#### Stated goal:
Copy the listing word for word, starting with the line that contains "The width and height of the screenshot is (750, 563)." and going on through the end of the listing.

#### Dataset excerpts:
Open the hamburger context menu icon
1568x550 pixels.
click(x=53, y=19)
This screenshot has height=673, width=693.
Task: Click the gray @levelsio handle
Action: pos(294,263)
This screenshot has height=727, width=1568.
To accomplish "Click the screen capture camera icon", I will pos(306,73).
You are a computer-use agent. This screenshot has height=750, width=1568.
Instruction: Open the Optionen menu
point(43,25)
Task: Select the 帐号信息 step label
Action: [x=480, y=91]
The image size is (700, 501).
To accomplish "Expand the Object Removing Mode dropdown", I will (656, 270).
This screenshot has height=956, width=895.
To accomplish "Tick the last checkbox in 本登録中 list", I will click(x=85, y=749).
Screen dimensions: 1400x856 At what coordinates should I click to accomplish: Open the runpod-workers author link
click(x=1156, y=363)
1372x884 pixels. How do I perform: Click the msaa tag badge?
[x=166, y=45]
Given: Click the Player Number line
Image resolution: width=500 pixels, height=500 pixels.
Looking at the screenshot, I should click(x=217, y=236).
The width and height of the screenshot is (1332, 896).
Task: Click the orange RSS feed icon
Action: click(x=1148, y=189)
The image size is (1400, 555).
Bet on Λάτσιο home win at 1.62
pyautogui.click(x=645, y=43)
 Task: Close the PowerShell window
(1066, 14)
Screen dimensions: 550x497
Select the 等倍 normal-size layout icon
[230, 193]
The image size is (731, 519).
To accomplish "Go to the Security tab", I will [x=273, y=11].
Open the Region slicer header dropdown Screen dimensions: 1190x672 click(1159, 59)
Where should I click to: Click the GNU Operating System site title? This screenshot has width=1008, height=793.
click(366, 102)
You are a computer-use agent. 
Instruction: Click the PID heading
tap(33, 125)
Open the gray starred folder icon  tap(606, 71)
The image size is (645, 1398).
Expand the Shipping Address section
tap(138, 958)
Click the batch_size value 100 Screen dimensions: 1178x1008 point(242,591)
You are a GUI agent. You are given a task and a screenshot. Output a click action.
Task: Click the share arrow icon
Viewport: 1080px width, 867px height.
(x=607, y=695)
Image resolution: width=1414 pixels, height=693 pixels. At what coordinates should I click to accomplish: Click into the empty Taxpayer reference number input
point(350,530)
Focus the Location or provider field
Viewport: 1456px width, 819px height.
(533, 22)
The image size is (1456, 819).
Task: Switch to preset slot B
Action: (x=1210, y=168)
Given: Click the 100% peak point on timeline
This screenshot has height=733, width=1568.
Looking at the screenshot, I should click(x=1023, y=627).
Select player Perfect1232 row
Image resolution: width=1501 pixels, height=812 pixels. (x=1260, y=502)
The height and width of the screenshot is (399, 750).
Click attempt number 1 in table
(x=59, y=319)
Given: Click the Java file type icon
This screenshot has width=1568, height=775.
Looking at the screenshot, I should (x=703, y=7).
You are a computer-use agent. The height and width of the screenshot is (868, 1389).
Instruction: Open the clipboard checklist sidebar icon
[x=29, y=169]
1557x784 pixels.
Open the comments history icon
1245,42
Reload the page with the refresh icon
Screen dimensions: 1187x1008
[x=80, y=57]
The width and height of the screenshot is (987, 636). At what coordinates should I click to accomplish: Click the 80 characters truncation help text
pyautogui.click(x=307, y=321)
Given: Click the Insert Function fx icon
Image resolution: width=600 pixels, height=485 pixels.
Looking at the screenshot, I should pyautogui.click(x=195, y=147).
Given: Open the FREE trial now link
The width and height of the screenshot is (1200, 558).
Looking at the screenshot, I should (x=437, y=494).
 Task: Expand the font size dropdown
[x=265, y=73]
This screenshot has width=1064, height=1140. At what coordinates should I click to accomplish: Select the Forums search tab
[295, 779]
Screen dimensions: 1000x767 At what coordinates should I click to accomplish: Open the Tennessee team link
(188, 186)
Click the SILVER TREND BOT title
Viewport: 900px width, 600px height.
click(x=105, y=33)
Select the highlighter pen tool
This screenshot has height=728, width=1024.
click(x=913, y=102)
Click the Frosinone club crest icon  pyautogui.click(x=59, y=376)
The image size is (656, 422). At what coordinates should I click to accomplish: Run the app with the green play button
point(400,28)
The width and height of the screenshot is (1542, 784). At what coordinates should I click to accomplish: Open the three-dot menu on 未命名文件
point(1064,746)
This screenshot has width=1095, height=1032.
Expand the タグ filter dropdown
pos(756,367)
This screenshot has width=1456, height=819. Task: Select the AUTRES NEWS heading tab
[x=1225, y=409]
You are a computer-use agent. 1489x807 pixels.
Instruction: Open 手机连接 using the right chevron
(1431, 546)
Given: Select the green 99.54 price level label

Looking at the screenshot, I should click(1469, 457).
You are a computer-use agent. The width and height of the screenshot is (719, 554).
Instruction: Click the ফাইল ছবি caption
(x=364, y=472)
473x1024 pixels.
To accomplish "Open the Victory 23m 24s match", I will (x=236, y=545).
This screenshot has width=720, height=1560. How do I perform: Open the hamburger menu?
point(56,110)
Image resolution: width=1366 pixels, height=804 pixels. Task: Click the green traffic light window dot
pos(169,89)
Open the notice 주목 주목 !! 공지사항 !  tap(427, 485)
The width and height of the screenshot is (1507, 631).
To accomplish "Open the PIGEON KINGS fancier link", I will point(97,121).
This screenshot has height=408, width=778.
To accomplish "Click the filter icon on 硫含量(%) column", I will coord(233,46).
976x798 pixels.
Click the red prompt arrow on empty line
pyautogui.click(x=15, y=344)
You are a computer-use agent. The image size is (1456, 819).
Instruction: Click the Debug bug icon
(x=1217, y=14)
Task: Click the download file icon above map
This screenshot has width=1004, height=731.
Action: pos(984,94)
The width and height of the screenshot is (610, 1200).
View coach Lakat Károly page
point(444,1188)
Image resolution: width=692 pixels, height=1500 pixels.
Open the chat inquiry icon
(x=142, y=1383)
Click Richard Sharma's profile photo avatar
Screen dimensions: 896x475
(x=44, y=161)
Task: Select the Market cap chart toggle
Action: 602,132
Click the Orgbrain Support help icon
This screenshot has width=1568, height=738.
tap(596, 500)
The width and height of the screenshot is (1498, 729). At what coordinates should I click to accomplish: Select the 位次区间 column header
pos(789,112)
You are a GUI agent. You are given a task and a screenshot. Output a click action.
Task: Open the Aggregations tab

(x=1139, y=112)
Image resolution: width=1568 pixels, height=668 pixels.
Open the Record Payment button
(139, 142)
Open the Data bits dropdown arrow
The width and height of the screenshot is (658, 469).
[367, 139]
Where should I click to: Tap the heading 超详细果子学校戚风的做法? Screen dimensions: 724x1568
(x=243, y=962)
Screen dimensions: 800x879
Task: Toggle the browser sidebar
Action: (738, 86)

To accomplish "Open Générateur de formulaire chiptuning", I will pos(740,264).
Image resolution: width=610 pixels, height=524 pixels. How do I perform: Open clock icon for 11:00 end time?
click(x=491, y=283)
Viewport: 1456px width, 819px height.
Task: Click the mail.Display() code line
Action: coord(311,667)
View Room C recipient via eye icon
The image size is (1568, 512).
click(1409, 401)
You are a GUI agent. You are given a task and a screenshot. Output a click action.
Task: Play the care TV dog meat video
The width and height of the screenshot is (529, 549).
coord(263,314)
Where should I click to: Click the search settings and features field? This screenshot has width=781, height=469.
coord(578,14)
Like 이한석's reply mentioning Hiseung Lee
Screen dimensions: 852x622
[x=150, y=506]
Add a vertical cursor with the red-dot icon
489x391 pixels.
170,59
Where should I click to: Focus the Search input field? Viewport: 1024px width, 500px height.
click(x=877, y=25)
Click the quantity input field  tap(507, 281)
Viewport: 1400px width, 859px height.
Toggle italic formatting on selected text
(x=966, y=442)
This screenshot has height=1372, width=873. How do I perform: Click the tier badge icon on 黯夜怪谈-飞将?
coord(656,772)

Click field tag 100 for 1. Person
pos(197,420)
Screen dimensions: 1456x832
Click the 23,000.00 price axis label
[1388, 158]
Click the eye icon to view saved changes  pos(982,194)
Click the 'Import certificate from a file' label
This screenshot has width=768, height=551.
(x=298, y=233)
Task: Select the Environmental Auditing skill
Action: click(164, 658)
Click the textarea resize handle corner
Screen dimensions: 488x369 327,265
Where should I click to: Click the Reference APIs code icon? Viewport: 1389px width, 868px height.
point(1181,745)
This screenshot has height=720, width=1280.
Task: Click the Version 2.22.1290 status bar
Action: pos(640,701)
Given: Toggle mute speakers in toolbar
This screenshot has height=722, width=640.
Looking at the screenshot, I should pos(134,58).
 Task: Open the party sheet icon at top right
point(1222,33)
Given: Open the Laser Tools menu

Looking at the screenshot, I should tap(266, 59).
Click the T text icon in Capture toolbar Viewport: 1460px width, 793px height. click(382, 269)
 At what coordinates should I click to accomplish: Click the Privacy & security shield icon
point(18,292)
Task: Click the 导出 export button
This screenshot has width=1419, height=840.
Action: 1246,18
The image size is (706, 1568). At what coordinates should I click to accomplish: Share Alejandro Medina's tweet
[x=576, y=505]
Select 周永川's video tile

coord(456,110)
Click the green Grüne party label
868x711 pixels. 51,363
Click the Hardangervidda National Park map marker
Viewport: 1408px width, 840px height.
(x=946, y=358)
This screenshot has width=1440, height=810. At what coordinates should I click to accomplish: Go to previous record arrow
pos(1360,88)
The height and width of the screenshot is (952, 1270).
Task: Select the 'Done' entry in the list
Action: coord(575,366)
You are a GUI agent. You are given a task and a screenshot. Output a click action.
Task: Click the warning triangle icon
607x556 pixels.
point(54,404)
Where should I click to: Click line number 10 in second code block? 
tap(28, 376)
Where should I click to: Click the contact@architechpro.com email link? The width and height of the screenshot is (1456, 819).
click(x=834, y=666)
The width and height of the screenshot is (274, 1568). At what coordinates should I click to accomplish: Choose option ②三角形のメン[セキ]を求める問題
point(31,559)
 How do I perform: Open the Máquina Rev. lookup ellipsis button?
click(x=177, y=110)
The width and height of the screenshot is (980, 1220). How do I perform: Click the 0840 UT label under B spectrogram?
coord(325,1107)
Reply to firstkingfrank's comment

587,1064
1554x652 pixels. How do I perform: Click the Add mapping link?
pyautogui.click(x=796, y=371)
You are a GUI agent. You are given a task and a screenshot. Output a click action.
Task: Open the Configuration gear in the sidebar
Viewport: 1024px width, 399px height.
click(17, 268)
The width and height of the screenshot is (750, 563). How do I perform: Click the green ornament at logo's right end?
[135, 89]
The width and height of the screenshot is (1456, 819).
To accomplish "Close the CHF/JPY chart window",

#### Solution to this task:
The width and height of the screenshot is (750, 563). How do I perform: Click the green ornament at logo's right end?
[135, 89]
The width and height of the screenshot is (1456, 819).
To accomplish "Close the CHF/JPY chart window",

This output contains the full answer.